Cross Dataset Analysis for Generalizability of HRV-Based Stress Detection Models.
Mouna BenchekrounPedro Elkind VelmovitskyDan IstrateVincent ZalcPlinio Pelegrini MoritaDominique LennePublished in: Sensors (Basel, Switzerland) (2023)
Stress is an increasingly prevalent mental health condition across the world. In Europe, for example, stress is considered one of the most common health problems, and over USD 300 billion are spent on stress treatments annually. Therefore, monitoring, identification and prevention of stress are of the utmost importance. While most stress monitoring is carried out through self-reporting, there are now several studies on stress detection from physiological signals using Artificial Intelligence algorithms. However, the generalizability of these models is only rarely discussed. The main goal of this work is to provide a monitoring proof-of-concept tool exploring the generalization capabilities of Heart Rate Variability-based machine learning models. To this end, two Machine Learning models are used, Logistic Regression and Random Forest to analyze and classify stress in two datasets differing in terms of protocol, stressors and recording devices. First, the models are evaluated using leave-one-subject-out cross-validation with train and test samples from the same dataset. Next, a cross-dataset validation of the models is performed, that is, leave-one-subject-out models trained on a Multi-modal Dataset for Real-time, Continuous Stress Detection from Physiological Signals dataset and validated using the University of Waterloo stress dataset.
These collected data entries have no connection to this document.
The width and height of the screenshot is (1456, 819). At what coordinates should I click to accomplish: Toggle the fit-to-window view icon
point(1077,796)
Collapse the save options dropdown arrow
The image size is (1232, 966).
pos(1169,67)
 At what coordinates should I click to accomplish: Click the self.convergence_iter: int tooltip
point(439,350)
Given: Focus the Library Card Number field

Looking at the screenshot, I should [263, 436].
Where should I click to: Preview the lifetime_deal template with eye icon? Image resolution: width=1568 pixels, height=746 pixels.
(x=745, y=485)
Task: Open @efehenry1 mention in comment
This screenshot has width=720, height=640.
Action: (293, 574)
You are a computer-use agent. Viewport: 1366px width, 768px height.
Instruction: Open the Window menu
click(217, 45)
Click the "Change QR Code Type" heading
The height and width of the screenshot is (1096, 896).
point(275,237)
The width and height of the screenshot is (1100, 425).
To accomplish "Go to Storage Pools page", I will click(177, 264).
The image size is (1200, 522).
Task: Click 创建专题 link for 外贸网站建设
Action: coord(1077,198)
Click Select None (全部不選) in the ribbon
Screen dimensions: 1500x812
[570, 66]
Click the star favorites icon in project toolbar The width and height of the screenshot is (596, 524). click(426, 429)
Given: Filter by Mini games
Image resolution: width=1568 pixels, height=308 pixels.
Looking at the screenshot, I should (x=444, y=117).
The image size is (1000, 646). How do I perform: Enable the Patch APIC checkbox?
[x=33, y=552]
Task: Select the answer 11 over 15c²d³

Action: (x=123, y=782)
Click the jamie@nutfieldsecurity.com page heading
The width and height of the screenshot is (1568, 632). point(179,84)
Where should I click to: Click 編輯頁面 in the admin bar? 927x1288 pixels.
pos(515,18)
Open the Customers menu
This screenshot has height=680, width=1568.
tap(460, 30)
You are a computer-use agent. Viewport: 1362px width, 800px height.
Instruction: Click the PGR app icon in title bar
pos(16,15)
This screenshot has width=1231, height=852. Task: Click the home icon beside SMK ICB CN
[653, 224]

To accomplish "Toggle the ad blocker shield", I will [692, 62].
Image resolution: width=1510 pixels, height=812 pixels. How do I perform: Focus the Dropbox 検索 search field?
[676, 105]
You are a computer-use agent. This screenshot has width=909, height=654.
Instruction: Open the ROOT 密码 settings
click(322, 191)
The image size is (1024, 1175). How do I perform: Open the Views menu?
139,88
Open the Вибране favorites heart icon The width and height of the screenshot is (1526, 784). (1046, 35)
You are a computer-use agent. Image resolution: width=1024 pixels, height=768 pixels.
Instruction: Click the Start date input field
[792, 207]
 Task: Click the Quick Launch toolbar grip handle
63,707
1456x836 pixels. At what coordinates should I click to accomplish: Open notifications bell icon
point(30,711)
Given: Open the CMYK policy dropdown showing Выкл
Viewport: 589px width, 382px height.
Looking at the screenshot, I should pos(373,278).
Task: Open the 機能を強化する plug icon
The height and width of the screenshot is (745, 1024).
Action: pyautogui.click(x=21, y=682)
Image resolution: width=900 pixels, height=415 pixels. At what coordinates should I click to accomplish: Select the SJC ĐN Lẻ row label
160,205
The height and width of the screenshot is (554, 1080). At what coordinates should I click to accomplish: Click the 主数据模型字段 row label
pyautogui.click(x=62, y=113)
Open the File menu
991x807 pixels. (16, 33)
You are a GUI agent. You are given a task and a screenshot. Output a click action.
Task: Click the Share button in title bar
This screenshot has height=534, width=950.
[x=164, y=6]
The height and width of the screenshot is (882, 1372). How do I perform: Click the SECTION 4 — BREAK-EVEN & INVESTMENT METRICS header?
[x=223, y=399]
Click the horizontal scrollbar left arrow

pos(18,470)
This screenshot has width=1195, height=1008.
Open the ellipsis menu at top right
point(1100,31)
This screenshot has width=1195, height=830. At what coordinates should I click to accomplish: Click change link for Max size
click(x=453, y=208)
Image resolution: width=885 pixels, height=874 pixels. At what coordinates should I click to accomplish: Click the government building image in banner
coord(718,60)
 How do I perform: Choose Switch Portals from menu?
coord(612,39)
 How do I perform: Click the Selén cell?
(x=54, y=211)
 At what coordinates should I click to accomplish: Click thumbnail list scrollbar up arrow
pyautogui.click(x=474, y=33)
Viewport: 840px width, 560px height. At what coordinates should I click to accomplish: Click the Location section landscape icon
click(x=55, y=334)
While both logistic regression and random forest models achieve good classification results in the independent dataset analysis, the random forest model demonstrates better generalization capabilities with a stable F1 score of 61%. This indicates that the random forest can be used to generalize HRV-based stress detection models, which can lead to better analyses in the mental health and medical research field through training and integrating different models.